To get a promotion in his firm, high-flying investment advisor Tim (Paul Rudd) has to play the games of his peers i.e. find and invite an absolute idiot for dinner where he would be made fun of. His girlfriend despises the idea but when Barry (Steve Carell) - an absolute idiot - lands up before him, he sees this as destiny and decides to take him to dinner.


What he does not know is that the simple, honest, childlike man with a hobby of making 'mouseterpieces' will remind him of what is truly valuable in life, simple old school honesty and friendship.


Though many loyal fans of the 1998 French original "Le Dinner de Cons" may not agree, "Dinner for Schmucks" is actually an improvement on the original.
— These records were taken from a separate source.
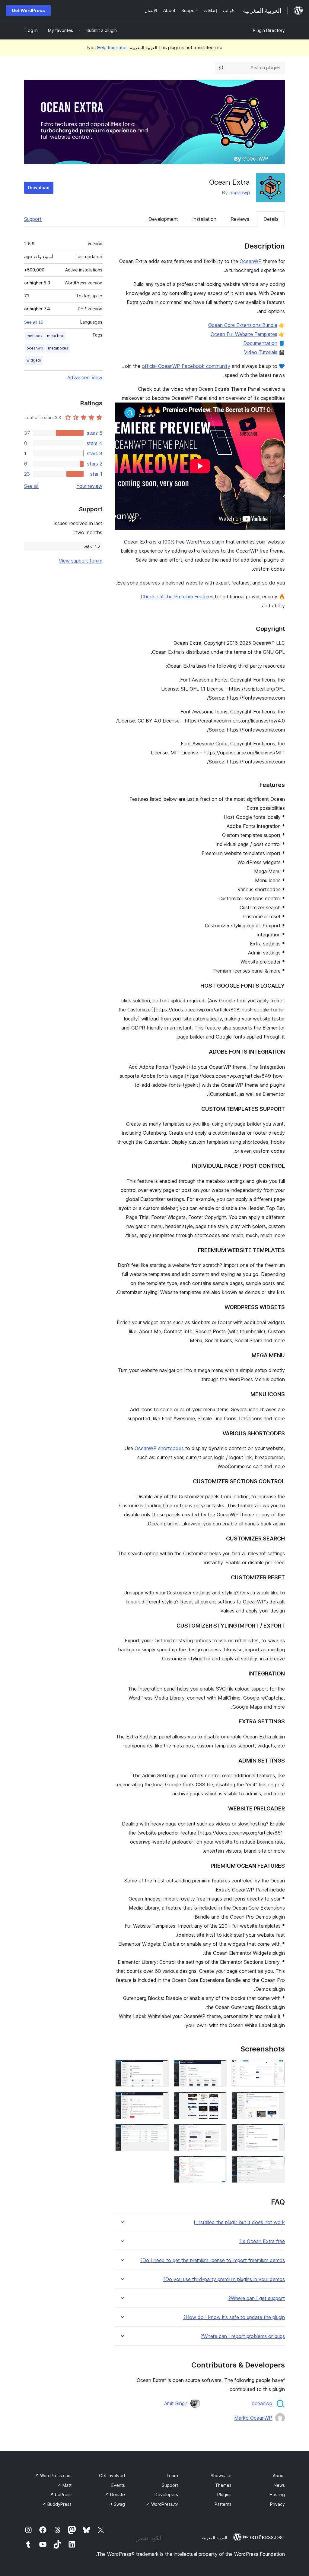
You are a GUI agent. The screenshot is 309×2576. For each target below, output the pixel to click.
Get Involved (112, 2475)
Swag (117, 2504)
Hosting (277, 2494)
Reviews (240, 219)
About (279, 2475)
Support (33, 219)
While the original was mostly a 'fall-on-banana-peel-humour' film, without much semblance of an idea, 'Dinner…' has a soul.


The film states that it is not always the one who seems like an idiot who is actually the idiot and that often the joke is on the one laughing at others.


"Dinner…" make this point emotionally, albeit a little louder and with many twists to the original film, thus enabling it the title of a 'remake' instead of a 'copy' which the Bollywood film "Bheja Fry", 'inspired' by the same French original, was.


It paints the world of the rich and famous as a fragile one which the injection of a little honesty from a 'schmuck' shatters.


Even the minor characters - like the world-famous painter who in his own way is an idiot, but whom the world celebrates as an 'artist', makes the same point.


Steve Carrel plays the role of the lovable schmuck with a timing that leaves the audience in splits. The timing and comic sense of choosy director Jay Roach who has earlier given us loveable comedies as "Meet The Parents" and "Meet The Fockers", is equally good. The sub plots are handled well.


"Dinner…" makes comments on a society that is quick to judge but dimwitted enough not to know what is truly admirable. The ones running after things that they can easily do without, are the real schmucks.


Though comparison with the original would not be entirely fair, even if you do that, "Dinner…" scores, for rarely does a remake takes up the analogy of the original, and build it so beautifully.